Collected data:
%%

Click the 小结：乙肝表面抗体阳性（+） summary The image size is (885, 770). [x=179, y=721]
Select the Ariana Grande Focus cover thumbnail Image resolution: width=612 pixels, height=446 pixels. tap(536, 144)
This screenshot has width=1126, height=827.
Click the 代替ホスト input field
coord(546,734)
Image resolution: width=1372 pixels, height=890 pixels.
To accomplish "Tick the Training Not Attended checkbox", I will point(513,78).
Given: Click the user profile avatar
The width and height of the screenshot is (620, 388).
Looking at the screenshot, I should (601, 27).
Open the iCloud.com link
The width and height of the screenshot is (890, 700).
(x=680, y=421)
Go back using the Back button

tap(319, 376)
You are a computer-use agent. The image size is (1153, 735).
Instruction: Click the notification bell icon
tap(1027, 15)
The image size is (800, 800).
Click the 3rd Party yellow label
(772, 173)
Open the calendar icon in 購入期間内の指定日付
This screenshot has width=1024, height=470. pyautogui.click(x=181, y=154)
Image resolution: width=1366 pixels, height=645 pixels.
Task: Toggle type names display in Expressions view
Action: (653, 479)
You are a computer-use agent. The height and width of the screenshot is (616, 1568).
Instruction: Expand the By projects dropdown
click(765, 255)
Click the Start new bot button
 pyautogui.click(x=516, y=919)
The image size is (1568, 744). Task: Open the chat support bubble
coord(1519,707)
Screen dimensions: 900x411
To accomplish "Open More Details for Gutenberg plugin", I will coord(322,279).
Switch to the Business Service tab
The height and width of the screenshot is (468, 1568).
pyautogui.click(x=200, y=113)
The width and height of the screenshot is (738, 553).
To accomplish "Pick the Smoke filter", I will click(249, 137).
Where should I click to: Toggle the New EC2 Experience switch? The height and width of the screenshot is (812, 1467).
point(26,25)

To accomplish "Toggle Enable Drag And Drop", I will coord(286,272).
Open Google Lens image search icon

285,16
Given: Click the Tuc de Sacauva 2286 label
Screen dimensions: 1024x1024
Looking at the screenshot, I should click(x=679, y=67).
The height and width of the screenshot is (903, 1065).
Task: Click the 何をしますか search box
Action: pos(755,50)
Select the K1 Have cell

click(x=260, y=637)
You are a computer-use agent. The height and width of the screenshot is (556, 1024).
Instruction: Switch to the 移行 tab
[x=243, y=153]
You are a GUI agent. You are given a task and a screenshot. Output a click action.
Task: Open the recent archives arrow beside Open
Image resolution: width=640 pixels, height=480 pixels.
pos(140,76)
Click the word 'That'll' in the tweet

%%

**REQUIRED ACTION**
The response must hold only the lines above from the line with "Instruction: Expand the By projects dropdown" through the line with "The width and height of the screenshot is (738, 553).", each copied exactly, both ends kept.

**EXERCISE SOLUTION**
Instruction: Expand the By projects dropdown
click(765, 255)
Click the Start new bot button
 pyautogui.click(x=516, y=919)
The image size is (1568, 744). Task: Open the chat support bubble
coord(1519,707)
Screen dimensions: 900x411
To accomplish "Open More Details for Gutenberg plugin", I will coord(322,279).
Switch to the Business Service tab
The height and width of the screenshot is (468, 1568).
pyautogui.click(x=200, y=113)
The width and height of the screenshot is (738, 553).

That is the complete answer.